For this is true, Mr. President:
While we may not have missiles to launch, we possess something more potent—Locsin missives, to which no shield has been proven effective against their withering fire.
As our vice chairman, the good Congressman Zamora has said, he will not let an insult unanswered, that “he will tweet in his office, he will tweet in his car, he will tweet on the streets, he will never surrender.”
No statesman since Churchill has mobilized the English language and sent it to defend his country.
But it is a role not new to him. He has articulated his people’s beliefs from the moment he learned to pound his father’s typewriter.
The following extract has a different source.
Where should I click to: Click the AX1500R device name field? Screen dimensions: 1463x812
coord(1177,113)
He is the unofficial spokesman of the Filipino race.
Whether his opinions are in longform or in 240 characters, they represent the best in the craft— they never fail to delight the reader, inspire the nation and influence history.
Without him, public discourse will be monopolized by people who will just say the loudest what is on everybody’s mind.
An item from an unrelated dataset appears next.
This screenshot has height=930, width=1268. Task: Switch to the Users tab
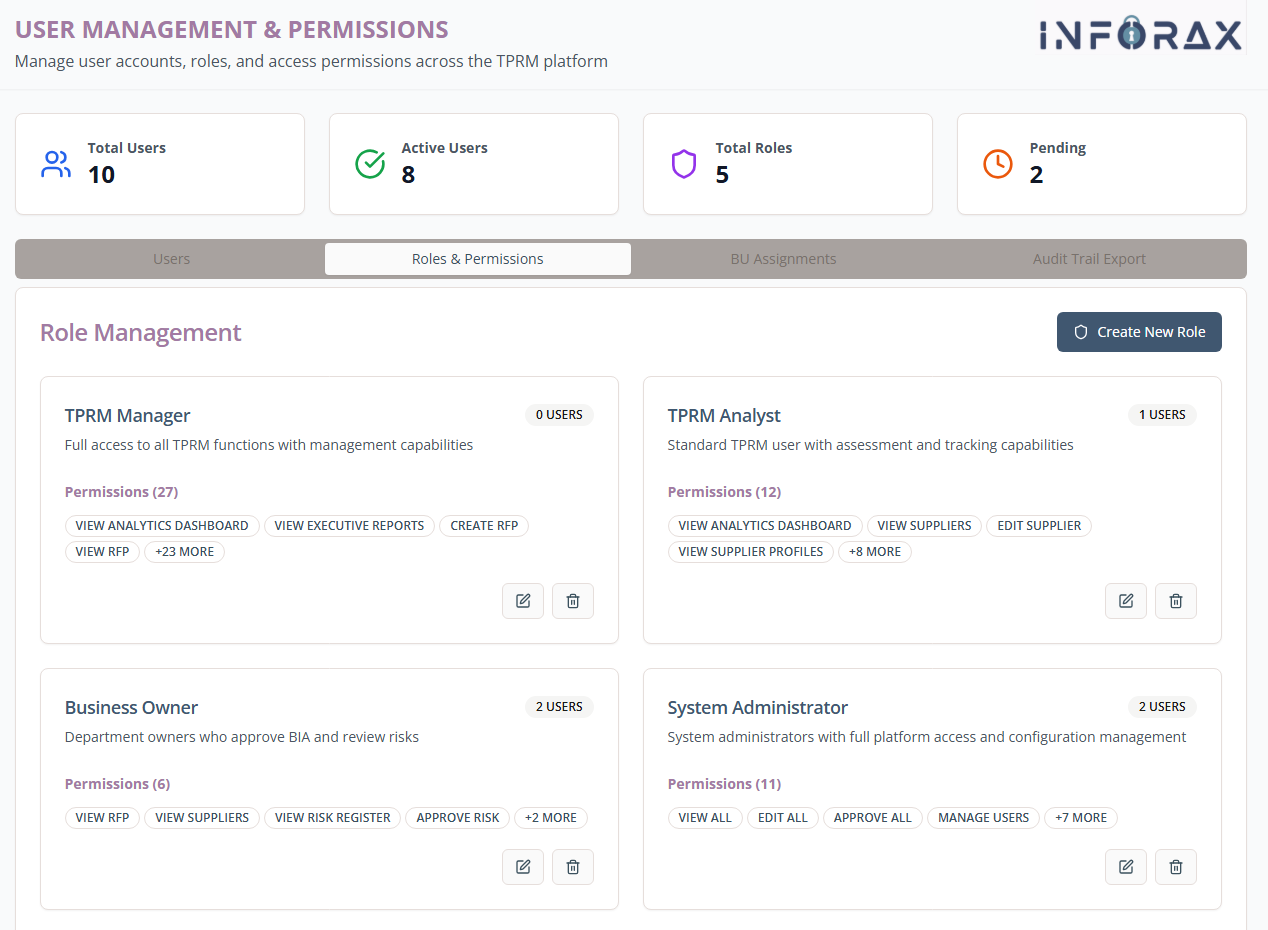[x=170, y=258]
I can say with authority that he is the most well-read foreign affairs secretary in the world today.
I can’t imagine Boris the Brexiter having read Waltz or Morgenthau, or Pompeo of Foggy Bottom having encountered Spengler. Kissinger, perhaps, but the person, not his writings.
At a time when diplomacy is practiced by those who “speak softly and carry a selfie stick,” it pays to have a foreign affairs secretary who is brash, brave and brilliant because it will allow our country to punch above its weight.
But he did not learn what he needs to do for his present job from books alone.
He is a lawyer, a journalist, a publisher, a Kapuso. He had sat in the boards of blue-chip companies. He spent three terms in Congress as resident editor, who gave free tutorials on how to write clear and concise laws to colleagues whose verbosity was as big as their egos.
But he didn’t grab credit for his edits. An example is the cheaper medicines law, which he fashioned into one good piece of legislation.
He went to Harvard for his LLM. But it was in Makati where he mastered public diplomacy. I would say that anyone who can walk the “riles” of Makati at night without gin coming out of his ears or blood from his side is one smart and charming diplomat.
It is also where he learned to genuinely serve the people.
So when he gives the order that the Filipino must not ring thrice or an embassy must not sound like the opening scene of Once Upon A Time in America, where an unattended phone constantly rings, he means it.
He now has 110 million constituents: 100 million here, plus 10 million abroad. He is the best man for the job.
It is still my great honor to vote for the confirmation of my good friend, Teodoro Lopez Locsin Jr., as our secretary of Foreign Affairs.